‘Eficiente e barato’: com R$ 30, alunos de escola pública criam armadilha que usa suor humano para atrair mosquitos, no Ceará.
O
equipamento, batizado de “Armel”, foi desenvolvido por estudantes do município
de Potengi.
Alunos de uma escola pública estadual do município de
Potengi, no Ceará, desenvolveram um equipamento que serve como armadilha que
usa suor humano para atrair mosquitos transmissores de doenças. A ferramenta
pode ajudar no combate da dengue, chikungunya, entre outras. Os estudantes vão
apresentar o trabalho no Ceará Científico, mostra realizada pela Secretaria da
Educação do Ceará (Seduc).
A ferramenta criada pelos estudantes da Escola de Ensino
Fundamental e Médio Menezes Pimentel foi batizada de “Armel” e teve baixo custo
de produção. “A gente gastou em média R$ 30, apenas. Eficiente e barato”, disse
o estudante Kayki Alencar.

## Dados exibidos

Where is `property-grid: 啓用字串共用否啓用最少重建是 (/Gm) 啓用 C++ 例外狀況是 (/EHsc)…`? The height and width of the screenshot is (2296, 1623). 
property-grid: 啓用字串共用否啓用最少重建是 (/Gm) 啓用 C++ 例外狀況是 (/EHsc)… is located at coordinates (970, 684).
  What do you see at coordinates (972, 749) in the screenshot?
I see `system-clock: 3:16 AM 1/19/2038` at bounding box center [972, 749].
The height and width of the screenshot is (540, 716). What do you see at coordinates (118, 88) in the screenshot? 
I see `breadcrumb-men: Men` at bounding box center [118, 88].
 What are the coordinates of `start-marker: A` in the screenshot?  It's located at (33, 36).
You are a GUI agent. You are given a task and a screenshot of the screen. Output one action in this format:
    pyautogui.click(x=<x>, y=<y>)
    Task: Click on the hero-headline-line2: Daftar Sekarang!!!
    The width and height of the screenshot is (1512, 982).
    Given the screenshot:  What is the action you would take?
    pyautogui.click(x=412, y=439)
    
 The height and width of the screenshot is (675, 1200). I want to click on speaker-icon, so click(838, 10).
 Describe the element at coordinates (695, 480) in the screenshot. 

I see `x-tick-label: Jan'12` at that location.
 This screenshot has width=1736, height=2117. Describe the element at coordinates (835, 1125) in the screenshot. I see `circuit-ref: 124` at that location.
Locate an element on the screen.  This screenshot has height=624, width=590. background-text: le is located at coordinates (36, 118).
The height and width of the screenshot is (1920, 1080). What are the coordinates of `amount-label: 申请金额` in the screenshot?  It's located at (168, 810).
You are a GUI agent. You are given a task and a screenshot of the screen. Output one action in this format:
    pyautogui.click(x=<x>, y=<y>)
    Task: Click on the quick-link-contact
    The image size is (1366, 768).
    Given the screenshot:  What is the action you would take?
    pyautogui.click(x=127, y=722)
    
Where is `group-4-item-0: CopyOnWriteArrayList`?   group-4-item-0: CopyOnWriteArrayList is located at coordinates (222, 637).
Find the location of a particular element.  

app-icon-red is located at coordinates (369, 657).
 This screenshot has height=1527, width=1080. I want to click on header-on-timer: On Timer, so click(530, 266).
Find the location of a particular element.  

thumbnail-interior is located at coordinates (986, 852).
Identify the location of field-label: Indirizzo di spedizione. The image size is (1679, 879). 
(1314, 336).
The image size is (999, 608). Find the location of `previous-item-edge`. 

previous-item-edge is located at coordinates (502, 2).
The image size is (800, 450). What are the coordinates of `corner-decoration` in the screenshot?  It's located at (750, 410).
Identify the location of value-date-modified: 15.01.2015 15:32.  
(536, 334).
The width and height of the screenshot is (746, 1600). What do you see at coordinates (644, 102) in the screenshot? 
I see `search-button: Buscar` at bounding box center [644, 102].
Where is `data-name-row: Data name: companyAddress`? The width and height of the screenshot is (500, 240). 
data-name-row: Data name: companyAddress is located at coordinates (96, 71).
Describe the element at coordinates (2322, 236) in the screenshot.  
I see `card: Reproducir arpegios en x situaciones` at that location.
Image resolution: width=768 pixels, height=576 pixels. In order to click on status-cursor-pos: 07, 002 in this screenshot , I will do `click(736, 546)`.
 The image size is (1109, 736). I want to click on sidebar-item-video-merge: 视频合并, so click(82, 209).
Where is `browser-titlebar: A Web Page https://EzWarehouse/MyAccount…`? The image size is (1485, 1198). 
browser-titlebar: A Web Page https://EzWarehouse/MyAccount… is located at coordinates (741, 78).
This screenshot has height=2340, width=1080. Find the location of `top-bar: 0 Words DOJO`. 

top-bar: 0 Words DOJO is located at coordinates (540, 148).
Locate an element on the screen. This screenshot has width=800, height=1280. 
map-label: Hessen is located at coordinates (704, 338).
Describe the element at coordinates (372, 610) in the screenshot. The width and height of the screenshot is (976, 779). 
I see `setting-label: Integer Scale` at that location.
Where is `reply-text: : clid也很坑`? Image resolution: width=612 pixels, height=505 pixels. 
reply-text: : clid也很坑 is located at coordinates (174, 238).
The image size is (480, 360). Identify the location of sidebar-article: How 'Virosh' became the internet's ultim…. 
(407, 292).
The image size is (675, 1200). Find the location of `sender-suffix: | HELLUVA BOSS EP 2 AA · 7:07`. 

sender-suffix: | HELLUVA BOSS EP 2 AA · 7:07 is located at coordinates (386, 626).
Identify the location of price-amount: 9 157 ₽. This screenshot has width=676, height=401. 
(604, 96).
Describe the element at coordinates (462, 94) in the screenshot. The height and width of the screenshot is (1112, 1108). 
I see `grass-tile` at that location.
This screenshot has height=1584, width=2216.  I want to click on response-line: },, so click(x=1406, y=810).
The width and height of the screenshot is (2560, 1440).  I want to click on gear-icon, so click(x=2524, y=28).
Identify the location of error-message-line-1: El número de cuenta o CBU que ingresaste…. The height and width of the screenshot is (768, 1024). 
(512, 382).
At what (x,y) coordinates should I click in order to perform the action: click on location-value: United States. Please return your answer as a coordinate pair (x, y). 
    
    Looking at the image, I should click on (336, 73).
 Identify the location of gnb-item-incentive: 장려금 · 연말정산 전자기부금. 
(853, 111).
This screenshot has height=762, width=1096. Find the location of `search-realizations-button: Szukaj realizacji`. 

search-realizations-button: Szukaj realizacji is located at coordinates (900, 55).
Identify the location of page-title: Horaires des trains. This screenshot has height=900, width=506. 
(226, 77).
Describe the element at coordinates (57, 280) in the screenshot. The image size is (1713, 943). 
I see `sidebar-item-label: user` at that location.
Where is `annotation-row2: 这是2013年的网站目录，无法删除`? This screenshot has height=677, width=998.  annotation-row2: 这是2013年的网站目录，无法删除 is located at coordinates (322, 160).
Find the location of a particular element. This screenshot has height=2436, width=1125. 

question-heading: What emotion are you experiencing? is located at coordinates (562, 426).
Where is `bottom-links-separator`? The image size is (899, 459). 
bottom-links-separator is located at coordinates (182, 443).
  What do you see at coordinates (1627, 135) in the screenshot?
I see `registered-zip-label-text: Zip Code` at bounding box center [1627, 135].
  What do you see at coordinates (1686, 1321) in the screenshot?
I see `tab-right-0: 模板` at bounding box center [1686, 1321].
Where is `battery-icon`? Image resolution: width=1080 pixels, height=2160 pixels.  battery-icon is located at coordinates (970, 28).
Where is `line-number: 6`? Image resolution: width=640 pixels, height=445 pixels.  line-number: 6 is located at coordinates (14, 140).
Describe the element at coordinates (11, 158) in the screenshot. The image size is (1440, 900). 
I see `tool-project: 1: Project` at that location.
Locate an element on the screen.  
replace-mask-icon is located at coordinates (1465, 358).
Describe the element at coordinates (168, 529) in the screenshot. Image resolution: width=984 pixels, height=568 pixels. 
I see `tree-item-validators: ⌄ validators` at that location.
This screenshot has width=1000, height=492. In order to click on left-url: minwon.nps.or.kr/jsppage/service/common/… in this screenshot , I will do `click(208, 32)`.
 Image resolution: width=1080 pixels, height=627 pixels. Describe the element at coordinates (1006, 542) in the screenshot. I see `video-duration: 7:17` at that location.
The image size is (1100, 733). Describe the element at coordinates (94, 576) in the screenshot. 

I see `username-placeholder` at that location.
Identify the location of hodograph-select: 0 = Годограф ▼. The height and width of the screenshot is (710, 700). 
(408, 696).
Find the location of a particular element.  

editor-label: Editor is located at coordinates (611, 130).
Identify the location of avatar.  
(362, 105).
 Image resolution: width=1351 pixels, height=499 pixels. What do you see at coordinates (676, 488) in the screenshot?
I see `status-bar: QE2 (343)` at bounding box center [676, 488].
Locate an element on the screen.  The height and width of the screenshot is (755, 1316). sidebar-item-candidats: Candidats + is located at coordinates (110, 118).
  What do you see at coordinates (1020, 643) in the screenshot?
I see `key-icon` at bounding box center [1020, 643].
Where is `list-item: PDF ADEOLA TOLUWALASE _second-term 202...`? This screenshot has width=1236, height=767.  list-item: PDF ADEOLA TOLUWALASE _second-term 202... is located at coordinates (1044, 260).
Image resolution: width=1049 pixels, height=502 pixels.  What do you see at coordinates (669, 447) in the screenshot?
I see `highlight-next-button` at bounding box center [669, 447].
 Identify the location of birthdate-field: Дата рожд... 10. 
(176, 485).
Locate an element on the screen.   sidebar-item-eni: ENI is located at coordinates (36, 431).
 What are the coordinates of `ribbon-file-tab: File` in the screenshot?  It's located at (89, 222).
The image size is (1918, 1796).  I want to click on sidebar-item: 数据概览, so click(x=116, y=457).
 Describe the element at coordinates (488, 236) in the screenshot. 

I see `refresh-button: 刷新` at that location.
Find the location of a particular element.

## Tarefa 1
Indique se cada afirmação abaixo concorda com a notícia sobre a armadilha. Responda sim ou não e cite as palavras decisivas da notícia. (a) A armadilha foi criada por alunos de uma escola particular. (b) O custo médio de produção da armadilha foi de R$ 30. (c) Os estudantes vão apresentar o trabalho no Ceará Científico.
## Tarefa 2
Repita o trecho da notícia sobre a armadilha que se inicia nas palavras que contêm "Alunos de uma" e se encerra em "estudante Kayki Alencar.".

## Resultado 1
(a) Não: "Alunos de uma escola pública estadual do município de Potengi, no Ceará, desenvolveram um equipamento"
(b) Sim: "A gente gastou em média R$ 30, apenas."
(c) Sim: "Os estudantes vão apresentar o trabalho no Ceará Científico"

## Resultado 2
Alunos de uma escola pública estadual do município de
Potengi, no Ceará, desenvolveram um equipamento que serve como armadilha que
usa suor humano para atrair mosquitos transmissores de doenças. A ferramenta
pode ajudar no combate da dengue, chikungunya, entre outras. Os estudantes vão
apresentar o trabalho no Ceará Científico, mostra realizada pela Secretaria da
Educação do Ceará (Seduc).
A ferramenta criada pelos estudantes da Escola de Ensino
Fundamental e Médio Menezes Pimentel foi batizada de “Armel” e teve baixo custo
de produção. “A gente gastou em média R$ 30, apenas. Eficiente e barato”, disse
o estudante Kayki Alencar.